Conducting racial comparisons at VA centers is advantageous because the
VA medical system provides for equal access, thus racial patterns are
not confounded by economic factors that limit access to new technologies.
Evaluating racial patterns in use of laproscopic cholecystectomy is particularly
informative with regard to potential clinician bias in treatment decisions
because, in contrast to studies of cardiac or cerebrovascular disease
where treatment options are medical or surgical, treatment of clinically
significant gallbladder disease represents a choice between two surgical
procedures: an open cholecystectomy versus a minimally invasive laparoscopic
procedure. Additionally, unlike specialized procedures that are limited
to relatively few VA medical centers, cholecystectomies are performed
at all VA medical centers that have operating room facilities.
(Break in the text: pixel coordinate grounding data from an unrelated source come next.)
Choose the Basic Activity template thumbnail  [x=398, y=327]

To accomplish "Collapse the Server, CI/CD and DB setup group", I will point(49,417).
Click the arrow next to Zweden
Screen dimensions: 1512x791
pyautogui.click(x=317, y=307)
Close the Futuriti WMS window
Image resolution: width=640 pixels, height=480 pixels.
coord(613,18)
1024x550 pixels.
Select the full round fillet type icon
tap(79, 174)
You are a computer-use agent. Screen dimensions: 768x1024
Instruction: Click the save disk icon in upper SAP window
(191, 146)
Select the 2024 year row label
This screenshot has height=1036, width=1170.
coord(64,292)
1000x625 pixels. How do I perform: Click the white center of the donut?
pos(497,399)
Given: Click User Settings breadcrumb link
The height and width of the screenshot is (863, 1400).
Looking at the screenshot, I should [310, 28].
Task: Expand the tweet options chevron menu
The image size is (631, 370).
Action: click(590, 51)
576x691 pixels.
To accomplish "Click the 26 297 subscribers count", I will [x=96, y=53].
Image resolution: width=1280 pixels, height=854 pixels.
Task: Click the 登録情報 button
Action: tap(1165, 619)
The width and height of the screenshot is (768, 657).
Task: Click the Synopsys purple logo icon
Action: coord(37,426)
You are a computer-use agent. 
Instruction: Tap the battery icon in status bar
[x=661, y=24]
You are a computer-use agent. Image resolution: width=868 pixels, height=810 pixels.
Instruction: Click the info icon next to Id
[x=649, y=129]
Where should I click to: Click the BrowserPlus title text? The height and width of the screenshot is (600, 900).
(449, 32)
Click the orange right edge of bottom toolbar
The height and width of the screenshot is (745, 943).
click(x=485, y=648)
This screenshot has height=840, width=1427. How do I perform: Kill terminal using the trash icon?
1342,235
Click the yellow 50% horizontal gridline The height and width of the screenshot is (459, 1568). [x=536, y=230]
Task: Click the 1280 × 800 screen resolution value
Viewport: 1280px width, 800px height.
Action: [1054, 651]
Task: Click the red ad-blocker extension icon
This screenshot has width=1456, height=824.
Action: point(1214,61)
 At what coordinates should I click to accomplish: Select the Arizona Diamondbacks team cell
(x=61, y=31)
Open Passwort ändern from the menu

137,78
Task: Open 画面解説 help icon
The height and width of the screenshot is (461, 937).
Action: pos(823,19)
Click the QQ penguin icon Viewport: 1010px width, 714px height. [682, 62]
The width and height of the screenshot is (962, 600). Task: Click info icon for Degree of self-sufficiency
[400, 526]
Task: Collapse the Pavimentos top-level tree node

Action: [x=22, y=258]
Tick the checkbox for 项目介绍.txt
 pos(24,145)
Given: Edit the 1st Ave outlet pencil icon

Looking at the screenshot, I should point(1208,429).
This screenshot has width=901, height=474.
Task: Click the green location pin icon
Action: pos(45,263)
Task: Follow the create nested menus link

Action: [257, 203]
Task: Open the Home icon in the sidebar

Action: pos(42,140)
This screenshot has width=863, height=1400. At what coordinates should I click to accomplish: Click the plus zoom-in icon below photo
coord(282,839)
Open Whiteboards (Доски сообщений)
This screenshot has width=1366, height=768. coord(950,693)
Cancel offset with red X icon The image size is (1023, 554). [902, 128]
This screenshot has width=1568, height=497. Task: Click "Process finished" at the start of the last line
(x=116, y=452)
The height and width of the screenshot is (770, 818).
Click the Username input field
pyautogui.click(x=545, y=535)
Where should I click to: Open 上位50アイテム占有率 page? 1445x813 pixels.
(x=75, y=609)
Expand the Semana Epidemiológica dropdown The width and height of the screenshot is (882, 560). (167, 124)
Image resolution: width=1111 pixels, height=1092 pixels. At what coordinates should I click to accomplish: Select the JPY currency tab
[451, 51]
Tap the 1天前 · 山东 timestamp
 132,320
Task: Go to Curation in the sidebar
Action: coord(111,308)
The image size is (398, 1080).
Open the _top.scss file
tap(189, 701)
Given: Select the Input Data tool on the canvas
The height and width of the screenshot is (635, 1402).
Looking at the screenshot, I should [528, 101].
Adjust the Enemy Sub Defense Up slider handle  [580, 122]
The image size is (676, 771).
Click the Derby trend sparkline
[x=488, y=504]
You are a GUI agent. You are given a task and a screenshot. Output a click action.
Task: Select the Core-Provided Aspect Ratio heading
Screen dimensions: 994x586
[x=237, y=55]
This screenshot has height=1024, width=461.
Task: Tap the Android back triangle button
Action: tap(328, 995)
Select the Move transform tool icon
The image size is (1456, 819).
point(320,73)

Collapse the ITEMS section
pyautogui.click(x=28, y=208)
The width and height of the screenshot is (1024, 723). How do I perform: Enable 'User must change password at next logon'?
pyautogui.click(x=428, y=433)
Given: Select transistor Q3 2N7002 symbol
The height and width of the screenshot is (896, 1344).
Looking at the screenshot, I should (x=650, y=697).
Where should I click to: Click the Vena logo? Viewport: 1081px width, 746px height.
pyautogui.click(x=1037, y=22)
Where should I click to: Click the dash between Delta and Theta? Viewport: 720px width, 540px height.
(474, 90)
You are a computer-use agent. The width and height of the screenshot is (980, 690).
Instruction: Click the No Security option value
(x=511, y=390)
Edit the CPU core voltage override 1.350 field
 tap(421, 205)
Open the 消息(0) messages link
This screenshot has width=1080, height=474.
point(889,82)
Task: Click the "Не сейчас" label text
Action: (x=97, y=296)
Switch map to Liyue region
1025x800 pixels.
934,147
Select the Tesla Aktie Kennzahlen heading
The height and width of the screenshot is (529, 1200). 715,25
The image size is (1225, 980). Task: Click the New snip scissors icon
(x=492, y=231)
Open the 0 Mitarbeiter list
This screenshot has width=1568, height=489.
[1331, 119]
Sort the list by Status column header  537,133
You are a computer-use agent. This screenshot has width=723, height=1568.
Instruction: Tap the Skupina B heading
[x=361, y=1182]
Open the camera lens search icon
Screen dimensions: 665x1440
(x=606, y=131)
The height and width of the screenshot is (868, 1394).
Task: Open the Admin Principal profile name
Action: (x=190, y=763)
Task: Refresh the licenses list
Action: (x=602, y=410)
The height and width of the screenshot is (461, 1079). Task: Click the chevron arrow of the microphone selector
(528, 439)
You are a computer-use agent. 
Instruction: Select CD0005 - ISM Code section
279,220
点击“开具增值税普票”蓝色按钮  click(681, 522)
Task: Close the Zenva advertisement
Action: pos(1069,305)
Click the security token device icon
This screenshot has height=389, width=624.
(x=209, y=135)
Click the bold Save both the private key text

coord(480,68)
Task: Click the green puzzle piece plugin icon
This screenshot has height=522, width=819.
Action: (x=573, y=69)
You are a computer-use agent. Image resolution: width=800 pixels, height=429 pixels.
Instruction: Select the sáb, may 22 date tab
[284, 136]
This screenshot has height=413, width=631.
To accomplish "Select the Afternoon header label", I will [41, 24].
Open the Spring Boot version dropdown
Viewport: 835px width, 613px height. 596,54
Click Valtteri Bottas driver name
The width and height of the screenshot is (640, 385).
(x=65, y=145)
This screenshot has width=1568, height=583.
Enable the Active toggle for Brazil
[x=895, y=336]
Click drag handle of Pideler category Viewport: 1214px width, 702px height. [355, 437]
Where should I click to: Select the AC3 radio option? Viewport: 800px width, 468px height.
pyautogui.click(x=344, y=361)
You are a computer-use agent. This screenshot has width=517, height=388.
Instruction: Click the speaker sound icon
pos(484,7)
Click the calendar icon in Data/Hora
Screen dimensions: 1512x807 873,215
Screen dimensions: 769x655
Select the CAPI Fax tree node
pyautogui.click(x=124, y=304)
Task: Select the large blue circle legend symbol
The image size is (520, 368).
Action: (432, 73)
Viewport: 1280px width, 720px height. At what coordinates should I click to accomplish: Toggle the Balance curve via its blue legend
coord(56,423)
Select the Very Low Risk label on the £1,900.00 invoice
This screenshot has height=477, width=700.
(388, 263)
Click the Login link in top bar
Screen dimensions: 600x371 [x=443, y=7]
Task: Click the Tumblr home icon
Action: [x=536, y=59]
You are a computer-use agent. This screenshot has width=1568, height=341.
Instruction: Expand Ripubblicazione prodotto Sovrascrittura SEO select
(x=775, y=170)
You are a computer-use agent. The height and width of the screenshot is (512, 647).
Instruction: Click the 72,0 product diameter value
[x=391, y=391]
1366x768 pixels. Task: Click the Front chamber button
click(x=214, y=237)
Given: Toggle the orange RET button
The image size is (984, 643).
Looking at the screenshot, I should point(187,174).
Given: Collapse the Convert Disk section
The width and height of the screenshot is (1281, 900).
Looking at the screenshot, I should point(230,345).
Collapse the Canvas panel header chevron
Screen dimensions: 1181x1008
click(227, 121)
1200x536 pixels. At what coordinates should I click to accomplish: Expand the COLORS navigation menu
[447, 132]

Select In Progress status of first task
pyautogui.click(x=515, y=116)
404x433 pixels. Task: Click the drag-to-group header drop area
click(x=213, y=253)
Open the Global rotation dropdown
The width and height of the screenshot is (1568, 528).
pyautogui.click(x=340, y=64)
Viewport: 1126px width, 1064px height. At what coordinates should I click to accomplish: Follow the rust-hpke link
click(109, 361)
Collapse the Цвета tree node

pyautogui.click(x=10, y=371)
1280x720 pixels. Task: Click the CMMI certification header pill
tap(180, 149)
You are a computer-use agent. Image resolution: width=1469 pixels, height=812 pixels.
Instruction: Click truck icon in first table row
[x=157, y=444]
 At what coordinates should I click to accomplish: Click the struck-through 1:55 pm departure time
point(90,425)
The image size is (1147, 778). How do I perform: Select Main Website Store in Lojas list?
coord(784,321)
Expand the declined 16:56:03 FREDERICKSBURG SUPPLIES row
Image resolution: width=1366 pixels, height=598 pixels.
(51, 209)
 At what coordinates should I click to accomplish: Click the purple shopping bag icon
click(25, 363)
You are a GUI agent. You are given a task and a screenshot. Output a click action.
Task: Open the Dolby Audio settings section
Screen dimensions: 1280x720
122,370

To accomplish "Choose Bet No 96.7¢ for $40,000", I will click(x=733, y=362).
Finally,
lower rates of adoption of laparoscopic cholecystectomy procedures are
likely to be associated with meaningful differences in a clinically relevant
outcome – average duration of postoperative hospitalization.
Possible explanations for the observed racial differences in this VA
system study include "differences in the severity of gallbladder
disease, differences in the presence or severity of coexistent diseases,
cultural differences in attitudes toward new procedures or newer treatments
in general, social support differences that might affect postoperative
discharge plans, and differences in attitudes among health care providers."
The authors added that, "the extent to which subtle or overt discrimination
by health care providers underlies racial differences in the use of laparoscopic
cholecystectomies and rate of improvement in outcomes is not known."